悟りは自我から無我への相転移。悟りを哲学、心理学、宗教、脳科学から解説します。

4)脳と前頭前野 4-3-2)脳一般の成長

4-3-2)脳一般の成長

ここで脳の全般的成長を外観して行きます。赤ん坊は、300〜400gの脳を持って生まれ、それは大人(大人の脳の重さはおよそ1300〜1400g程度)の3分の1~4分の1程度の重量です。それが10年(小学校高学年まで)ほどかけて大人と同じ重量まで育ちます。

脳は、千数百億個の神経細胞(ニューロン)で構成されています。勿論脳は神経細胞だけで構成されているわけではありませんが。この神経細胞からは互いに信号の入力出力を行う配線コード(軸索[送信専用]と樹状突起[受信専用])を出し合って神経回路(神経ネットワーク)を作り出します。この神経細胞同士の結合をシナプス(軸索と樹状突起の結合)と言い、このシナプスの中を信号が駆け巡っていくことで脳が働きます。言い換えると、ばらばらのチップ(神経細胞)が繋がって連結することで、神経回路ができます。

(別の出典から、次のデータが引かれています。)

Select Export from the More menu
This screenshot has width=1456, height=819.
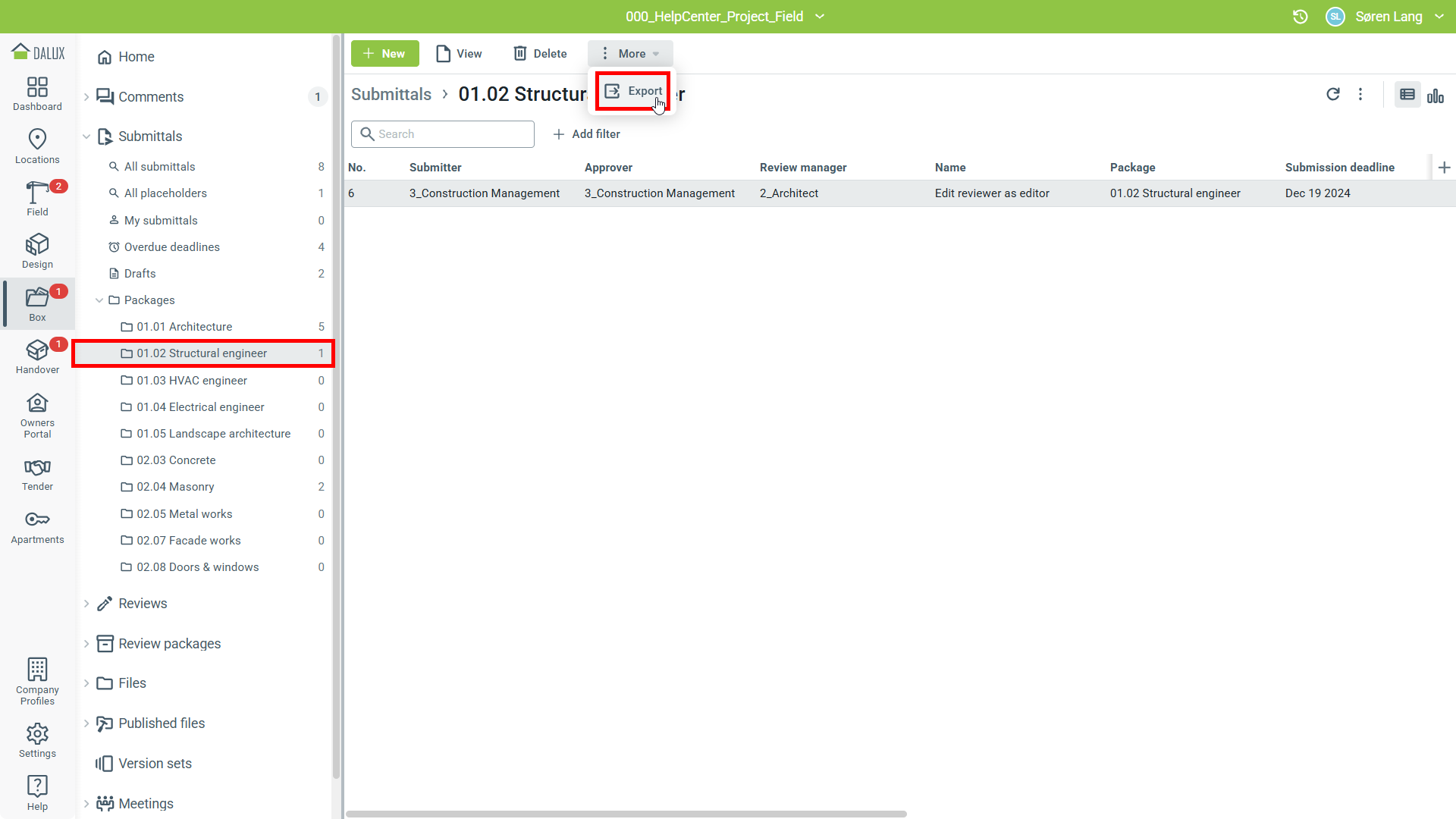pos(633,91)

脳の重さが増えるのは、神経細胞の数が増えるのではなく、主に細胞から出す配線コード(軸索と樹状突起)の本数が増えるからです。1個の神経細胞には約1万個の樹状突起[受信専用]が存在するので100兆個もの樹状突起の本数が存在することになります。このように細胞同士がたくさん繋がって神経回路(脳機能の基盤)を形成されます。脳の成熟とは、脳内情報処理過程が安定した機能となることです。言い換えると、神経(細胞)の髄鞘(配線コードの被膜化)が形成されることによって情報処理速度が速くなることです。

つまり第一段階は神経細胞から1)配線コードが張り巡らされて神経回路が形成されます。がこの段階は配線コードはまだ裸電線なのであまり機能しません。次の段階は、その裸電線に2)被膜を巻付けて電気(情報)の流れる速度を上げます。

注)神経細胞には軸索は一本しか伸びていません。なお軸索は送信専用コードで、樹状突起は受信専用コードです。